佐川氏、出世気にして忖度?「内閣人事局」の存在とおびえる官僚 (1/2ページ)

 学校法人「森友学園」への国有地売却をめぐる決裁文書を財務省が改竄(かいざん)した問題で、当時理財局長だった佐川宣寿前国税庁長官は、国会答弁に合わせて公文書の一部を削除させた行為への関与が疑われている。エリート官僚がリスクの高い所業に手を染めた背景について、首相官邸が省庁の幹部人事を握る「内閣人事局」の存在を指摘する声もあるが、自らの出世のために「忖度(そんたく)」していたのか。

 文書の改竄が行われた当時、佐川氏が務めていた理財局長から国税庁長官というコースは財務省人事の定番で、直近では佐川氏を含めて4代連続でこのパターンが続いていた。

 各省庁の事務次官や局長ら約600人の幹部人事については、2014年に内閣官房内に設置された「内閣人事局」が一元管理している。以前は官僚人事は実質的に省庁ごとに決められていたが、現在は幹部候補者名簿が作成され、首相や官房長官が関与して任用される形に改められた。

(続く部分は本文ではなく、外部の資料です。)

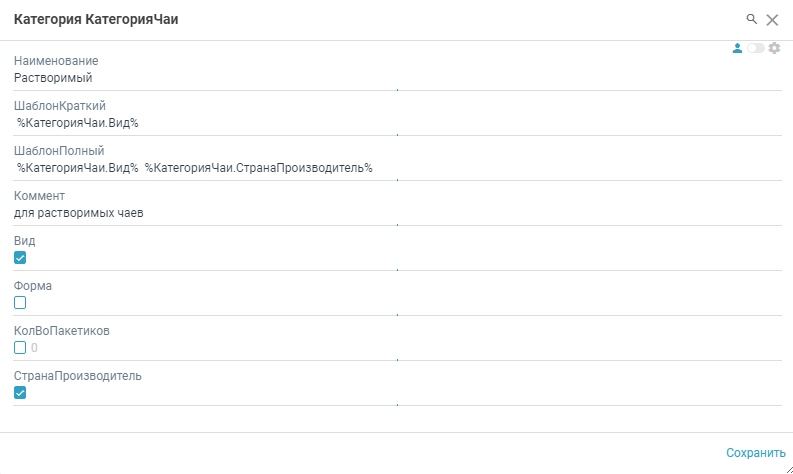793x474 pixels.
Task: Enable the Форма checkbox
Action: 20,303
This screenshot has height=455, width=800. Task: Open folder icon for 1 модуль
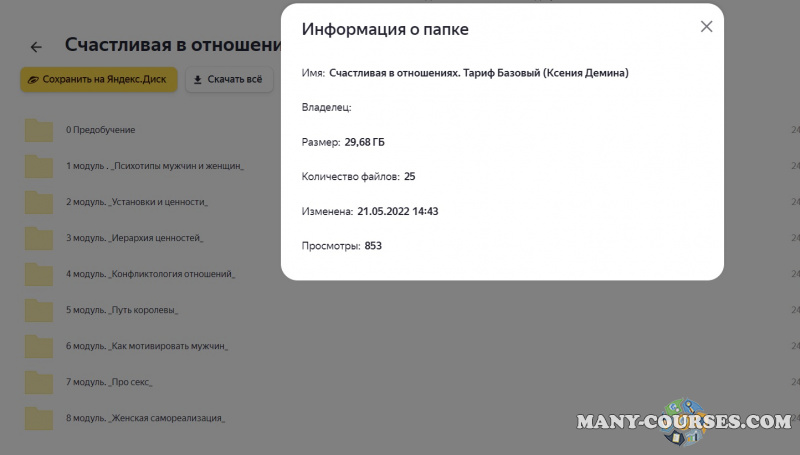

 これによって政策や改革が進みやすくなった半面、自身の出世を左右されることになる官僚がおびえ、政権の顔色をうかがうことを危惧する声も一部にある。

 国有地売却に絡む決裁文書から安倍晋三首相や昭恵夫人の名前などが消えるなどの改竄が行われたのは、佐川氏が国税庁長官に就任する5カ月前の昨年2月。国税庁長官はおおむね1年で交代するため、次のポストがちらつき始める時期ともいえる。

 佐川氏は出世のために政権におもねり、改竄を指示したのか。元通産官僚で評論家の八幡和郎氏は「上を守らないと自分の出世に響くとなれば、(まずいものを)隠しておきたいと思うのはどの世界にもあることだろう」との見方を示す。